> **Page**
You may or may not be aware that the United Nations (UN) announced that from January 2021 till 2030 there will be a decade of ocean science for sustainable development. This means for the next ten years governments, policymakers and communities worldwide will focus on education and raising awareness of ocean science and changing the way they carry out policymaking, to effectively restore and preserve the health of the ocean.
“Coral reefs in Panglao, Philippines” (both) - photos by Ruth Spence
Why ocean science?
The state of the ocean is rapidly declining, for instance, 8 million tons of marine debris is ending up in the oceans yearly and ocean temperatures are increasing 24% faster than a few decades ago. Impacts like these are a major threat because the ocean is the largest ecosystem on the planet; it covers 71% of the Earth’s surface and holds 90% of habitable space. The ocean reaches an average depth of 3,688 meters, and 103 million square miles of the deep sea is in perpetual darkness. The vast size and depth of the ocean contribute to the large gaps in our knowledge. For instance, the deepest parts of the ocean have only been explored by 3 people and only 5% of the ocean seafloor have been mapped in high resolution. This means there could be around 1 million marine species that have not been discovered yet! Alongside this, there is a lack of basic knowledge for 99% of habitable marine areas, meaning the management in place could be insufficient or misguided. The correct management of marine habitats is essential for conservation, and as of December 2020, there are 5,652 marine species with populations that are threatened. To effectively restore and maintain the ocean and it’s species, we need to fill these knowledge gaps, which is something the decade of ocean science could achieve!

> **Given request**
Copy the whole ocean science article above word for word. The lines that come next have nothing to do with the ocean science article.

> **Recorded data**
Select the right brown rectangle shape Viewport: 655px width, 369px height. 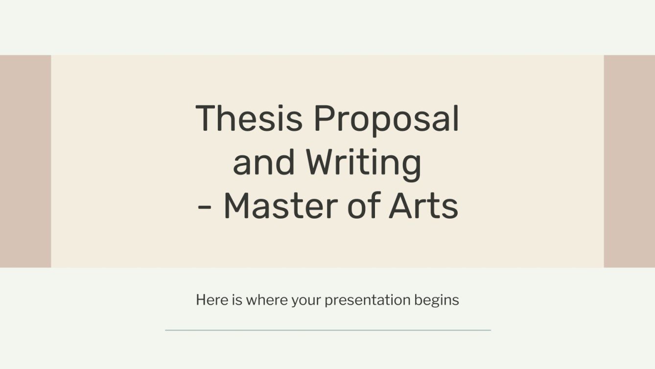click(629, 161)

> **Full answer**
You may or may not be aware that the United Nations (UN) announced that from January 2021 till 2030 there will be a decade of ocean science for sustainable development. This means for the next ten years governments, policymakers and communities worldwide will focus on education and raising awareness of ocean science and changing the way they carry out policymaking, to effectively restore and preserve the health of the ocean.
“Coral reefs in Panglao, Philippines” (both) - photos by Ruth Spence
Why ocean science?
The state of the ocean is rapidly declining, for instance, 8 million tons of marine debris is ending up in the oceans yearly and ocean temperatures are increasing 24% faster than a few decades ago. Impacts like these are a major threat because the ocean is the largest ecosystem on the planet; it covers 71% of the Earth’s surface and holds 90% of habitable space. The ocean reaches an average depth of 3,688 meters, and 103 million square miles of the deep sea is in perpetual darkness. The vast size and depth of the ocean contribute to the large gaps in our knowledge. For instance, the deepest parts of the ocean have only been explored by 3 people and only 5% of the ocean seafloor have been mapped in high resolution. This means there could be around 1 million marine species that have not been discovered yet! Alongside this, there is a lack of basic knowledge for 99% of habitable marine areas, meaning the management in place could be insufficient or misguided. The correct management of marine habitats is essential for conservation, and as of December 2020, there are 5,652 marine species with populations that are threatened. To effectively restore and maintain the ocean and it’s species, we need to fill these knowledge gaps, which is something the decade of ocean science could achieve!